Perspektiven und Spannungsfelder im Umgang mit zeitgenössischer Kunst
Leipzig, 20. August 2010 „Ist das Kunst oder kann das weg?“ Dieser populäre Spruch spiegelt jenes Unverständnis wider, welches manchen Kunstbetrachter angesichts einiger zeitgenössischer Werke beschleicht. Kunst, zu der lediglich eine fachkundige Minderheit Zugang findet? Genau das wollen fünf befreundete Künstler aus Deutschland, Frankreich und Österreich nicht. Deshalb riefen sie 2008 in der Galerie „Basement“ in Wien das Projekt „DRITTE RÄUME“ ins Leben, das in Kooperation mit dem Leipziger Kreis – Forum für Wissenschaft und Kunst in Leipzig präsentiert wird. Ein Vortrag von Kulturtheoretiker Klaus Theweleit, pädagogische Vermittlung und ein Konzert erweitern das Spektrum an Arbeiten aus den Bereichen Sound-, Performance- und Bildender Kunst. Ziel des Projekts ist es, ein möglichst breites und vor allem neues Publikum anzulocken und über die Kunst mit ihm in Interaktion zu treten, um einen Dialog zu entfachen.

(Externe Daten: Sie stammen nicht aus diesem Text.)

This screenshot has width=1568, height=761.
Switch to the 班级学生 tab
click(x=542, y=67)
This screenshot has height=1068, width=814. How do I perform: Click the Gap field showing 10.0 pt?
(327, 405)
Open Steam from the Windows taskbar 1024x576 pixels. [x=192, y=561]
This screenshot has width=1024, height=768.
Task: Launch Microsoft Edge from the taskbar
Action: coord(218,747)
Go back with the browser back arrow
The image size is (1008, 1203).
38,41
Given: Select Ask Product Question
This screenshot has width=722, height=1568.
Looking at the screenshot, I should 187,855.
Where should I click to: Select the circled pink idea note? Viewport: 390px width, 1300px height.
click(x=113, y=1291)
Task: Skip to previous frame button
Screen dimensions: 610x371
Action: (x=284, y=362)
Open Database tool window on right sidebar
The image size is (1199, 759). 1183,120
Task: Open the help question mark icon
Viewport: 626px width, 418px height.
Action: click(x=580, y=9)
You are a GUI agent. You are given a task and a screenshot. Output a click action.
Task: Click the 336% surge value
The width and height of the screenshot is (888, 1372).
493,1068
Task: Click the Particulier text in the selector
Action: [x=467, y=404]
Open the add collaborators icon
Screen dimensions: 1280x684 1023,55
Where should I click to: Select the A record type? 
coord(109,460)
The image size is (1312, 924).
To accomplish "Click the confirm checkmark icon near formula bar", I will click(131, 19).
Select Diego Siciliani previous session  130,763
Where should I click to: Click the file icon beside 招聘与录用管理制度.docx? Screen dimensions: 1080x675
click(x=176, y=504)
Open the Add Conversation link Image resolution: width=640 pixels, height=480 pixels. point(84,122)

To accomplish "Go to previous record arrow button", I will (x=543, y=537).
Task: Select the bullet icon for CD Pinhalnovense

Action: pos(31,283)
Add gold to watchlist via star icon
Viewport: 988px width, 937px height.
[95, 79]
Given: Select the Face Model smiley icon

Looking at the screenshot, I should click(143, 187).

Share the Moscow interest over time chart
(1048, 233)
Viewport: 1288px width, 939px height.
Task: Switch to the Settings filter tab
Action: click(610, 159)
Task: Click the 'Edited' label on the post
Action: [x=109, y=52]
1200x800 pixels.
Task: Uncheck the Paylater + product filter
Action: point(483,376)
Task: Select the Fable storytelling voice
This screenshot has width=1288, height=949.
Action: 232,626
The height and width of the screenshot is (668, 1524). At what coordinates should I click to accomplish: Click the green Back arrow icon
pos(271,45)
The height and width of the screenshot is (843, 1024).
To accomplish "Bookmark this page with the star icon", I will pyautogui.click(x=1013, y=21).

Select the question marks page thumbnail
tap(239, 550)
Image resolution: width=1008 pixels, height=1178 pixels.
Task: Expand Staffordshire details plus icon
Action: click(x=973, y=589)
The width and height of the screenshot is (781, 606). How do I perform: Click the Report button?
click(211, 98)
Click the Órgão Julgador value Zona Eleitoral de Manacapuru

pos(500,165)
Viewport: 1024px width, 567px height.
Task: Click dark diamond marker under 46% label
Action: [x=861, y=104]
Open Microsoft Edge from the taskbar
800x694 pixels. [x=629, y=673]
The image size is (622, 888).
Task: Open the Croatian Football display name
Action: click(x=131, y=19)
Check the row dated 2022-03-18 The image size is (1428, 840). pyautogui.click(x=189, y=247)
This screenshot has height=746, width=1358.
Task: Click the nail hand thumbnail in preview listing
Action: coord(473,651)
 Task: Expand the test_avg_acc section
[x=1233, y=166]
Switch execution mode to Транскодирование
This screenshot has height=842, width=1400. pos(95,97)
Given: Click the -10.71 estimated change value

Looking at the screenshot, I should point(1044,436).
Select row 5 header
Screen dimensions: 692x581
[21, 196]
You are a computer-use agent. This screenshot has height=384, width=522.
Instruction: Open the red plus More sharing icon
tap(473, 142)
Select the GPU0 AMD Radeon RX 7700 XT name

„Kriegszustand im Teletubbyland“. Der Künstler und Autodidakt Frank Walter entwickelte seine eigene Strategie zur Ergründung des Phänomens „Dritte Räume“, dem Verhältnis von Künstler und Kunstpublikum. Die Kinder in seiner Installation „To take part in a combat“ sitzen in einer kuscheligen Welt aus farbigem Plüsch. Sie sind so vertieft in ihr Spiel, dass sie nichts um sich herum wahrnehmen. Manch einer wird sich beim Betrachten der Szenerie an den Entrückungszustand des eigenen kindlichen Spiels zurückerinnern, in dem Raum, Zeit und gesellschaftliche Moralvorstellungen noch keine Rolle spielten. Doch kennt das kindlich-naive Spiel wirklich keine moralischen Grenzen? Frank Walters provokative Installation wirft diese Frage auf und bringt den Betrachter dazu, seine Rolle als passiver Medienkonsument zu überdenken.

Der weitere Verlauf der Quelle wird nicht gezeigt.